2. Nicht nur auf Farbe setzen
Viele Menschen können Farben nicht oder nur schwer unterscheiden. Informationen sollten daher nicht nur über Farbe vermittelt werden. Links im Fließtext etwa sollten zusätzlich, z.B. durch Unterstreichung, kenntlich gemacht werden.
3. CAPTCHAs vermeiden
Zu rätseln, ob auf diesem Feld jetzt ein Zebrastreifen zu sehen ist oder nicht, ist im besten Falle schrecklich nervig. Für Sehbehinderte stellen grafische CAPTCHA aber eine unüberwindbare Hürde dar, ein Kontaktformular abzuschicken oder einen Kommentar zu einem Blogpost zu hinterlassen. Daher muss eine Audio-Alternative oder besser gleich ein barrierefreier Spamschutz her.
4. Textinhalte nicht abschneiden
Schriftgrößen und -abstände müssen konfigurierbar bleiben. Hierbei ist unbedingt darauf zu achten, dass Text nicht überlappt oder durch CSS-Einstellungen wie overflow: hidden abgeschnitten wird.
5. Inhalte strukturieren
HTML5 bietet viele Möglichkeiten, Inhalte angemessen aufzubereiten. Semantische Tags wie nav oder aside vermitteln, dass es sich um Navigationselemente oder nebensächlichen Content handelt. div-Elemente, die keine Bedeutung tragen, sollten nur zum Styling eingesetzt werden. Inhalte müssen auch korrekt verschachtelt sein: Eine h2-Überschrift sollte nicht innerhalb eines Blocks mit einer h3-Überschrift eingesetzt werden. In den Developer Tools gängiger Browser kann die HTML-Struktur des Dokuments betrachtet werden. Ein sinnvoller Aufbau ermöglicht auch, bei der Sprachausgabe bestimmte Abschnitte zu überspringen - denn wenn die Ausgabesoftware bei jedem Seitenwechsel die komplette Navigation vorliest, geht das ziemlich auf den Keks.
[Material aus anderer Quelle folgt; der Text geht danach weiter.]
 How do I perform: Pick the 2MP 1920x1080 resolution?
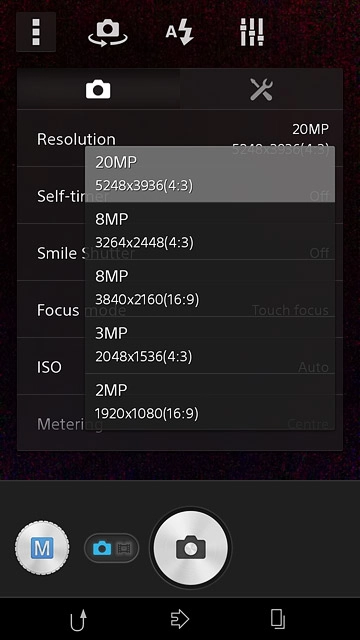[x=210, y=402]
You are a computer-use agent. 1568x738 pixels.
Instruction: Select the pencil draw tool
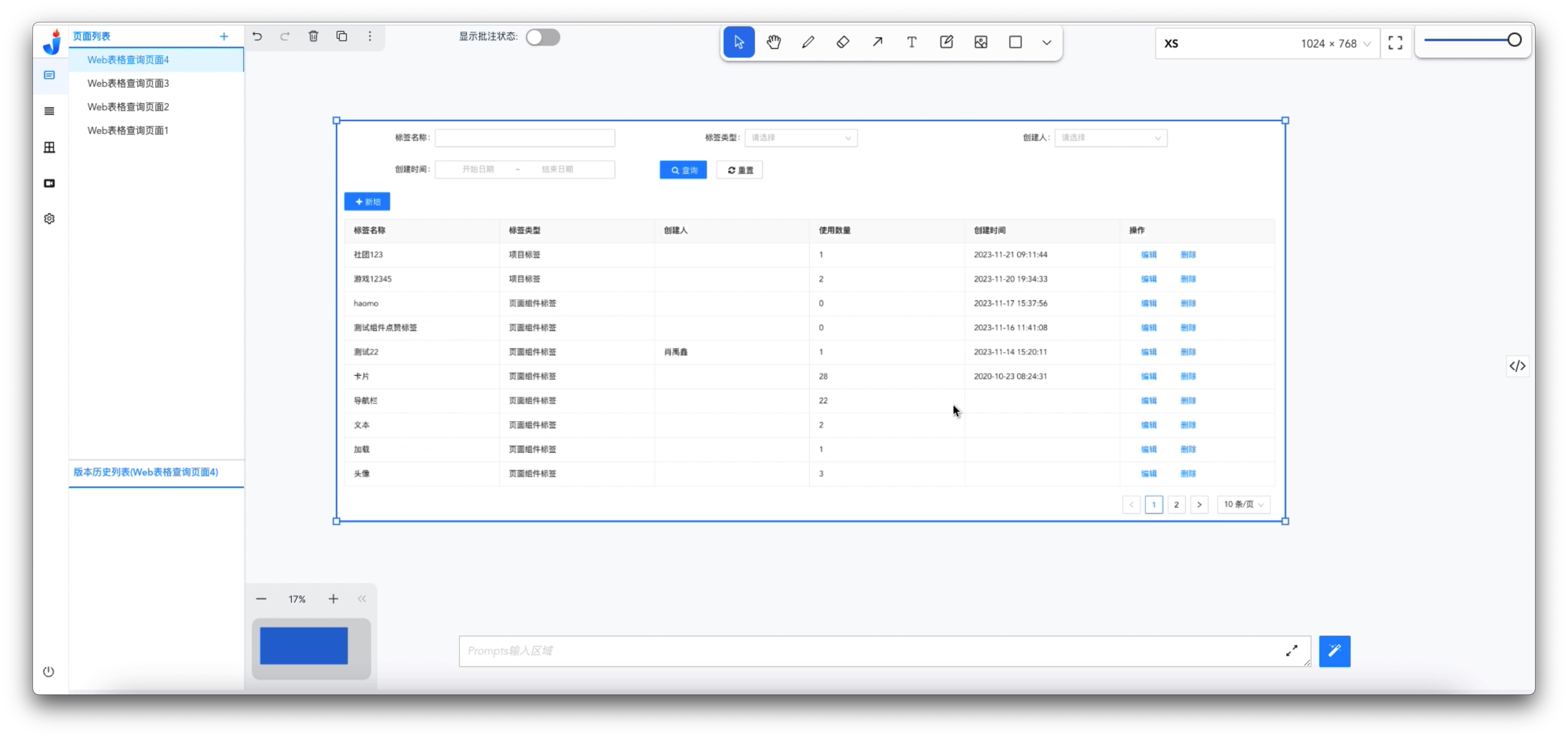pyautogui.click(x=808, y=42)
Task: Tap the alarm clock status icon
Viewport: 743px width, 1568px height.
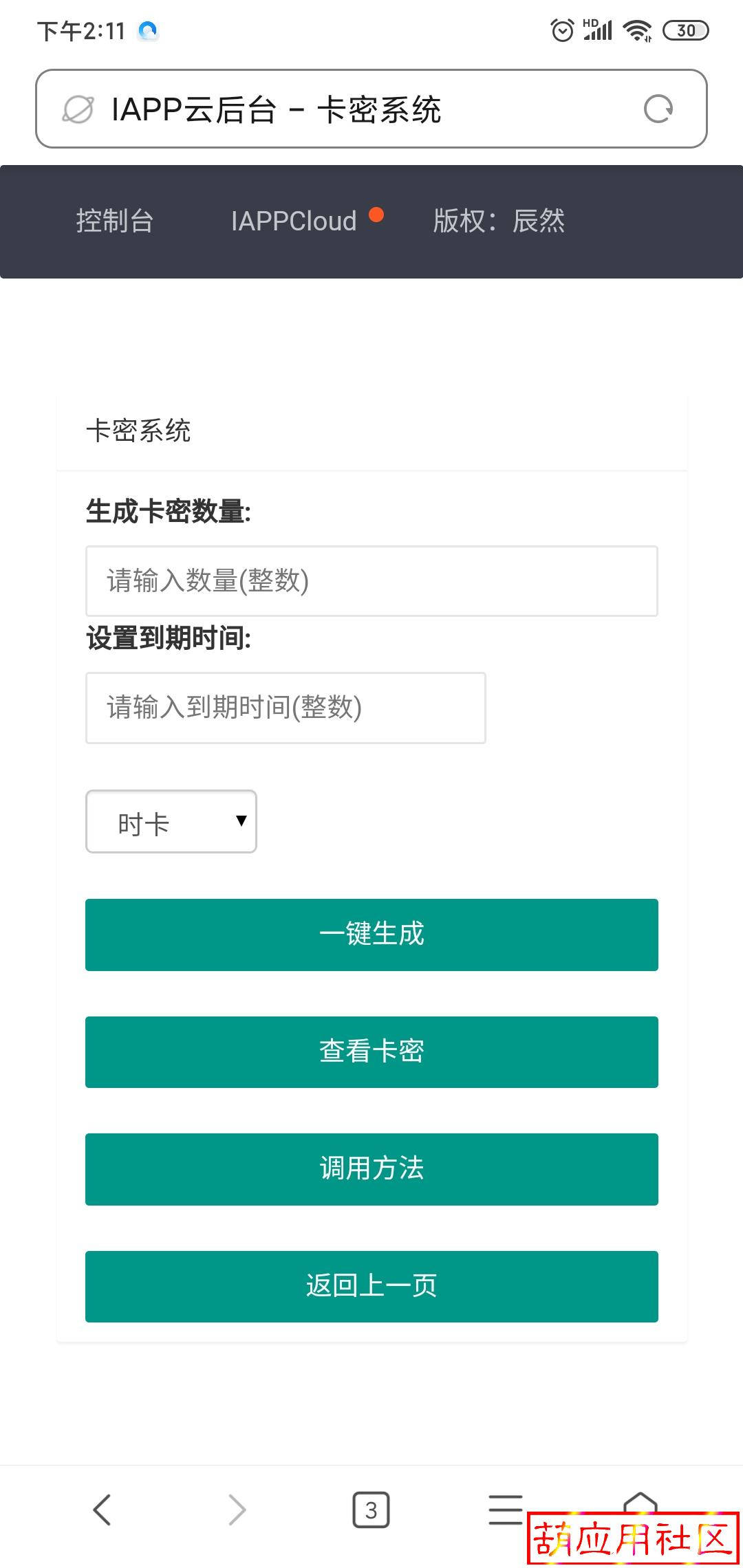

7. Fokuszustände sichtbar machen
Bei der Navigation mit der Tastatur muss der Fokus zu jedem Zeitpunkt deutlich sein. Browser stellen standardmäßig eine mehr oder weniger gut sichtbare Outline dar. Diese Darstellung kann per CSS über die Pseudoselektoren :focus, :focus-visible und :focus-within weiter optimiert werden. Auf keinen Fall sollte sie aus fehlgeleitetem ästhetischem Anspruch entfernt werden. Auch Mausinteraktionen, wie der :hover-Zustand, sollten deutlich gemacht werden, beispielsweise durch Änderung von Farbe, Größe und/oder Textunterstreichung.
8. Große Interaktionselemente gestalten
Menschen mit motorischen Einschränkungen haben Schwierigkeiten, kleine Buttons zu bedienen. Schaltflächen sollten mindestens 24x24px (Level AA) bzw. 44x44px (Level AAA) groß sein.
9. Für verschiedene Viewports optimieren
Responsives und adaptives Webdesign sind heute Standard. Trotzdem sollte noch einmal erwähnt werden, dass Websites auf allen Geräten darstellbar sein müssen.
Fazit
Das Internet ist für alle da. Webdesigner:innen sind in der Verantwortung, für alle Menschen nutzbare und zugängliche Websites zu entwerfen. Das betrifft insbesondere User:innen mit Einschränkungen. Barrierefreiheit wird (nicht zuletzt aufgrund neuer Gesetze und Richtlinien) weiter an Bedeutung gewinnen und sollte deshalb schon früh im Entwicklungsprozess berücksichtigt werden.